## start
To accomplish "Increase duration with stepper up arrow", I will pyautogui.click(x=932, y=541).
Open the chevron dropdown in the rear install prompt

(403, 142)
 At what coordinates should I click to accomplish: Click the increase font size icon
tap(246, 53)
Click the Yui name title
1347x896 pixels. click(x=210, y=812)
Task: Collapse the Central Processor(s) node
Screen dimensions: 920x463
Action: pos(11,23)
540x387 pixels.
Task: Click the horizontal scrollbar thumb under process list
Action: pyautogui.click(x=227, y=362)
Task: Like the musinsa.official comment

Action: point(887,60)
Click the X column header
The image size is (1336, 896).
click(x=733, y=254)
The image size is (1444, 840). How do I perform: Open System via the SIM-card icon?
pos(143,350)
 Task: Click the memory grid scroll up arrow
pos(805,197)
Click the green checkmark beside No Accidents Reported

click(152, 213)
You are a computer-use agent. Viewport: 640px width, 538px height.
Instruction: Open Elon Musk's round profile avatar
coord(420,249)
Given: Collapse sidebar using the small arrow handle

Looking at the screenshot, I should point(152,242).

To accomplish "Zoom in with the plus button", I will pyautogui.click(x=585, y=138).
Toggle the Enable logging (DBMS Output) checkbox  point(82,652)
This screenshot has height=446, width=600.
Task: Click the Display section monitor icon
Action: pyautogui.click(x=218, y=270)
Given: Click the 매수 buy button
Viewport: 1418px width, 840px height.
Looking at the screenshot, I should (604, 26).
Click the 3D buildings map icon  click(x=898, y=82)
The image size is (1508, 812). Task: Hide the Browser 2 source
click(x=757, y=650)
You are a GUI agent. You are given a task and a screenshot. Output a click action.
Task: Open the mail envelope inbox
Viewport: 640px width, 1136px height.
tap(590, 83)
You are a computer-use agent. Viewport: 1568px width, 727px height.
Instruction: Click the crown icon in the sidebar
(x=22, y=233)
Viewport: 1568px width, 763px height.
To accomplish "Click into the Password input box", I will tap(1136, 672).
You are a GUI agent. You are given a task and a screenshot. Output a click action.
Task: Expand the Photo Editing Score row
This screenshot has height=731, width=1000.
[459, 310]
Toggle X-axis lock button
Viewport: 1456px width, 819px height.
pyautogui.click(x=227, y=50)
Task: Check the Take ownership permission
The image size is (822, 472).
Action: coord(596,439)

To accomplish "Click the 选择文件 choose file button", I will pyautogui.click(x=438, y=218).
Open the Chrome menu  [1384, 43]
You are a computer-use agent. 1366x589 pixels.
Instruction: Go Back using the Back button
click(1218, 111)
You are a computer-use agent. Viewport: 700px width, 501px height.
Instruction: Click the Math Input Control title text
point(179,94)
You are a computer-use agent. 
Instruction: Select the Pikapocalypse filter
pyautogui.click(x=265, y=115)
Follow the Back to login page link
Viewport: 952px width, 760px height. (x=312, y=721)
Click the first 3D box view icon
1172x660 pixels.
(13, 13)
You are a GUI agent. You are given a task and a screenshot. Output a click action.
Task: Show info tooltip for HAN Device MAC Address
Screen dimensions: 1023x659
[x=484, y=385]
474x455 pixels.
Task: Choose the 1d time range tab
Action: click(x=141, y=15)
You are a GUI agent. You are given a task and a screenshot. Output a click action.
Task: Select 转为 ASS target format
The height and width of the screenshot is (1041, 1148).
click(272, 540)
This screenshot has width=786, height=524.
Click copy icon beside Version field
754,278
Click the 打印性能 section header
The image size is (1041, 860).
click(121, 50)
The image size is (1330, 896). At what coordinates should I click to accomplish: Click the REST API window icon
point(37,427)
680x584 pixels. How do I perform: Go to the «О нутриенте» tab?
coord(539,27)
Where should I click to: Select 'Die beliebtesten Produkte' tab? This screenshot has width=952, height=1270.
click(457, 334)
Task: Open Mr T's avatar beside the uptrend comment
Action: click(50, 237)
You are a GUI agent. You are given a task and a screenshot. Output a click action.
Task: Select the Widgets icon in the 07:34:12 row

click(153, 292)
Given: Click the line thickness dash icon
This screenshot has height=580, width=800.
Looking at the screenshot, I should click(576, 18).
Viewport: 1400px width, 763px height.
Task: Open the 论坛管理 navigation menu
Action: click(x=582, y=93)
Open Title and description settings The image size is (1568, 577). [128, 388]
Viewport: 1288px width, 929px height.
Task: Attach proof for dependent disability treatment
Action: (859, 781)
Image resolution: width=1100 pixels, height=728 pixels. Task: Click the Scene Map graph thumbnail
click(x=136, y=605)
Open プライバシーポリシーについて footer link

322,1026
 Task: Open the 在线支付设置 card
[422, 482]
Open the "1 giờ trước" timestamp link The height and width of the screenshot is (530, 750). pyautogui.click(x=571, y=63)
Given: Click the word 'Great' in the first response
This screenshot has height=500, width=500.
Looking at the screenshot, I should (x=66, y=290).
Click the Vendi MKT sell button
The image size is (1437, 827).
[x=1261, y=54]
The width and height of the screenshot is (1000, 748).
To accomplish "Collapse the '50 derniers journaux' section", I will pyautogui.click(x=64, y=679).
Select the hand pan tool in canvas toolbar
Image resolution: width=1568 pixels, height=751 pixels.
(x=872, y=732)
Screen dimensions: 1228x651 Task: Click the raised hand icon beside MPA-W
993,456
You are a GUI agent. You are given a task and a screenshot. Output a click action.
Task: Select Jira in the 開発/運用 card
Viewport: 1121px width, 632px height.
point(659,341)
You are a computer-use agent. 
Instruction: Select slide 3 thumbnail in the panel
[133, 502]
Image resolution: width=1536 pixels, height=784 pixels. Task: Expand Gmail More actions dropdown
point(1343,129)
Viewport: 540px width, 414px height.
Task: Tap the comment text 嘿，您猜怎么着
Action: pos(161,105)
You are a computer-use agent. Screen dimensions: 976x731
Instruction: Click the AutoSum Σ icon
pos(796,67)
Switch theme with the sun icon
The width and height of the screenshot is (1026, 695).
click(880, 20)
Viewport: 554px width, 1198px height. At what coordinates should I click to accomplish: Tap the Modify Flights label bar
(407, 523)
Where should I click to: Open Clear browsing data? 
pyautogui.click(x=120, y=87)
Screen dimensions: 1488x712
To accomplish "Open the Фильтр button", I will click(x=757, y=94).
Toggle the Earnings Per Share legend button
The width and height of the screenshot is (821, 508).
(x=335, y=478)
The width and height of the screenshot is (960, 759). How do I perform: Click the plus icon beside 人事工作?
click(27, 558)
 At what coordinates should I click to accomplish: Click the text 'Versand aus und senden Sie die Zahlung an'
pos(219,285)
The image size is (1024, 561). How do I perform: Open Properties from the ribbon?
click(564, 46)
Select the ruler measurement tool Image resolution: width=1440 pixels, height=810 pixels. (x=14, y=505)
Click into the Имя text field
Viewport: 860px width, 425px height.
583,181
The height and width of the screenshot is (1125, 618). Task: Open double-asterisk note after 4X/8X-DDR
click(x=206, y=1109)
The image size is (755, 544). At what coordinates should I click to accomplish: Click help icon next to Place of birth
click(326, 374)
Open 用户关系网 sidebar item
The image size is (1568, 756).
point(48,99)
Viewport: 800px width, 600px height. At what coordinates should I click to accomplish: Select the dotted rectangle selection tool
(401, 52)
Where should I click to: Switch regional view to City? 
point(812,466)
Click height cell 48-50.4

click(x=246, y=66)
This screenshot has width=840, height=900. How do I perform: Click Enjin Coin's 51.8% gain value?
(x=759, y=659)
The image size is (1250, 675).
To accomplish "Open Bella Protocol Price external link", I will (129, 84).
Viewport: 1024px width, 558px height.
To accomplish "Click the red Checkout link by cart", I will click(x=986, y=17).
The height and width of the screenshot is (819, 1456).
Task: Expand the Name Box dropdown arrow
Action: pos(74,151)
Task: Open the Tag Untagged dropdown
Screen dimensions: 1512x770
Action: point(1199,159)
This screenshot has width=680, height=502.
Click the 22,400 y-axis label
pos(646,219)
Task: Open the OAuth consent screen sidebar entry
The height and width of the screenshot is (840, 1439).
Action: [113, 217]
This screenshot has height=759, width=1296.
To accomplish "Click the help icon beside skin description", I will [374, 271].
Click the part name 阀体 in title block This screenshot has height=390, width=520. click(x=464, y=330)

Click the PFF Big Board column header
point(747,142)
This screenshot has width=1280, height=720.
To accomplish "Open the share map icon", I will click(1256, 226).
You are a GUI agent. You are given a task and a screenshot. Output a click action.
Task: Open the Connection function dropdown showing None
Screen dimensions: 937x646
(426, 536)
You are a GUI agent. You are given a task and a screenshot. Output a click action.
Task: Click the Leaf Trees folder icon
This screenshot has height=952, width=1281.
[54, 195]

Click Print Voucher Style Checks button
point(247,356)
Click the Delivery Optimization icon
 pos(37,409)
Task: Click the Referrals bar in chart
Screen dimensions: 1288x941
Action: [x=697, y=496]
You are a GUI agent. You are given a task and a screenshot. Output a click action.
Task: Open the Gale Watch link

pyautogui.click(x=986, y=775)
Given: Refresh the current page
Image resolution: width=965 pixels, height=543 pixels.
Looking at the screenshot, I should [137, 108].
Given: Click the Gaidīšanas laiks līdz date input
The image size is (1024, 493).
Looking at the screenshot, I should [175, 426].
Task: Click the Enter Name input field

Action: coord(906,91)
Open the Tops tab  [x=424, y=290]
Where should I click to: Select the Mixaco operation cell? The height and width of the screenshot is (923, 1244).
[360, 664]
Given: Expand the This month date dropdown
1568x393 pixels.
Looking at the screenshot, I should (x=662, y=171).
## end
Find every line in the data above that contains the word "arrow", and copy each one. Case counts.

To accomplish "Increase duration with stepper up arrow", I will pyautogui.click(x=932, y=541).
 Task: Click the memory grid scroll up arrow
Given: Collapse sidebar using the small arrow handle
Task: Expand the Name Box dropdown arrow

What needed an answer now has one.